Dr Edward MacIntyre, an assistant surgeon assigned to KL’s General Hospital and the man who examined Mrs Proudlock on the night of the murder, was asked if her eyes looked dazed. ‘Dazed’ didn’t seem the right word, he said; as he remembered them, they looked intelligent. He did not get the impression that the accused had just experienced a severe mental shock.


JUDGE: It has been stated that the accused struggled her hardest. In your opinion was the condition of the accused compatible with her having struggled her hardest?

MACINTYRE: No.

JUDGE: Compatible with any kind of struggle?

MACINTYRE: Yes.


Inspector Farrant, who searched Steward’s house in Salak South, said he found clothes belonging to a European female and a European child in Steward’s bedroom. It is not known if these belonged to Mrs Proudlock and her young daughter; the prosecution did not pursue the subject. The only letters in the house, Farrant said, were from the dead man’s mother and sister in Whitehaven.

While Farrant was searching the house, the court was told, a Chinese woman, presumably Steward’s lover, asked the policeman if he knew of Steward’s whereabouts. When told that he’d been murdered, she burst into tears. With the exception of members of his family, this woman may have been the only person to weep for Steward, the only person who actually cared about him. In the eyes of Ethel’s dwindling supporters, Steward’s association with a Chinese woman proved beyond all doubt the extent of his degeneracy. A moral man, a man of any character, didn’t do such things. If Steward was capable of sleeping with a Chinese, he was capable of anything. For such a person, raping a white woman was a very small step.

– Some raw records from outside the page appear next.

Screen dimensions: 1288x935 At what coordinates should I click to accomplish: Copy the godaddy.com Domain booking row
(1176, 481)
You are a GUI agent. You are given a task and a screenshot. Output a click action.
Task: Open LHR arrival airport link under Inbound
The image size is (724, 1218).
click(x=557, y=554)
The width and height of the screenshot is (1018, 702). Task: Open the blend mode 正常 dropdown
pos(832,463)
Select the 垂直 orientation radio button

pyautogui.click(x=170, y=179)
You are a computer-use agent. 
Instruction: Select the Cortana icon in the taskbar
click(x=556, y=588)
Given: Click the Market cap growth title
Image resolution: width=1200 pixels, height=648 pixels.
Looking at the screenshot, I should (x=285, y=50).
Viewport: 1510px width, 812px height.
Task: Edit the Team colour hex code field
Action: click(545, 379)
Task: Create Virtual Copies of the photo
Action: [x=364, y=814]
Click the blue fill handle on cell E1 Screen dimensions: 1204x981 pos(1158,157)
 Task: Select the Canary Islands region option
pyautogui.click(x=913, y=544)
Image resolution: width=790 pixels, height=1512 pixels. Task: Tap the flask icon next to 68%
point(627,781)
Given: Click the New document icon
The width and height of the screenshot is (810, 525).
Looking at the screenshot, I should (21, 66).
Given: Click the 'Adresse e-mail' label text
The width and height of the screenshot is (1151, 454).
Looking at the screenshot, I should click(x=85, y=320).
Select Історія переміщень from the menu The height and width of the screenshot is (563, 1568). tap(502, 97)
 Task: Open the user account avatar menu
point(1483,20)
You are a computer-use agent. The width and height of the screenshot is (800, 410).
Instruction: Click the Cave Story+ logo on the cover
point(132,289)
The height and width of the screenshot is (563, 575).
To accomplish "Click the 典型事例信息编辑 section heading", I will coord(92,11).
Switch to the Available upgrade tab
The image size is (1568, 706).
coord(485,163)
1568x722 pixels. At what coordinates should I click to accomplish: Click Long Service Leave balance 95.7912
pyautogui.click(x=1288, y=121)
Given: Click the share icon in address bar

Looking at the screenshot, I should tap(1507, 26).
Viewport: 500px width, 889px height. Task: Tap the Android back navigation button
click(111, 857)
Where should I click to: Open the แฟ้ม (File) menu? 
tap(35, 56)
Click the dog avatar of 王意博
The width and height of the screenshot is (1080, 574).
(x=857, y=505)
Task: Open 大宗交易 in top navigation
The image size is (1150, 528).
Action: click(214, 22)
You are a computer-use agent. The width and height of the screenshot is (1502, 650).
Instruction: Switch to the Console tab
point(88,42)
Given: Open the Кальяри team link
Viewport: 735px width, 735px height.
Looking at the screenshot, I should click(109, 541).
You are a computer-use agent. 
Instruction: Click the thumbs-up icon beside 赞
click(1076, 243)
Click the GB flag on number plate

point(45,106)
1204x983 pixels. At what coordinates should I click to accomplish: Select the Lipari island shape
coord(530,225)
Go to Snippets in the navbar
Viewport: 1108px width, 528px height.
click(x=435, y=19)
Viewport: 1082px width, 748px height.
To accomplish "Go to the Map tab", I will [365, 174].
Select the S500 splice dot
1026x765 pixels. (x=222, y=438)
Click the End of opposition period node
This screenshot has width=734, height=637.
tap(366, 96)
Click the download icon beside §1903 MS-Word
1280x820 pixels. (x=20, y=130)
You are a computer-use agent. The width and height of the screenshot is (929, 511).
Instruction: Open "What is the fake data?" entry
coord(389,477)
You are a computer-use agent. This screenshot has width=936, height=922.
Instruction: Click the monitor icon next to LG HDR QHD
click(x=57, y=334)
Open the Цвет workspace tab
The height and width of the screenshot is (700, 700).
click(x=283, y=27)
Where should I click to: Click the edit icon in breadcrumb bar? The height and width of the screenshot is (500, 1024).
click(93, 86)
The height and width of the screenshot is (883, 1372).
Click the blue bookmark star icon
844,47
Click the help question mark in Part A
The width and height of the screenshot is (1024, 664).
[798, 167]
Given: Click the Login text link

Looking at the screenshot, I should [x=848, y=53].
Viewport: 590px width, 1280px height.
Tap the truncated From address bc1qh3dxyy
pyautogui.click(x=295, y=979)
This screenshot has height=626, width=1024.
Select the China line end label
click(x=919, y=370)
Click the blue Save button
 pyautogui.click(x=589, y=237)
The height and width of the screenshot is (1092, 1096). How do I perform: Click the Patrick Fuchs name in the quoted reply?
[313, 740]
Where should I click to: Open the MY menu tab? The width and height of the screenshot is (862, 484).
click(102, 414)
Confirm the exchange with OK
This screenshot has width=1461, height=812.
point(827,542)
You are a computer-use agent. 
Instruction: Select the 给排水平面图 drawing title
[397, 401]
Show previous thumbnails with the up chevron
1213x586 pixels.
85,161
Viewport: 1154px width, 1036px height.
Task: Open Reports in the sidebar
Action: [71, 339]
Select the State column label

Recalled to the stand, Proudlock had to fight back tears when asked to describe his wife’s demeanour after she had retired that evening: ‘During the night, I saw her muttering something in what I thought was her sleep. I got out of bed. I put on the lights, and she was on her back with her eyes staring up. I said, “What is it, Kiddie?” She made no reply and turned over.’

‘What was the object of her putting on the gown?’ the judge wanted to know. ‘To look beautiful?’

‘No. To be cool.’

There were even fewer people in the public gallery when the case resumed next morning, but after lunch the court was full. The day was unusually hot, and a supporter had provided Mrs Proudlock with a paper fan.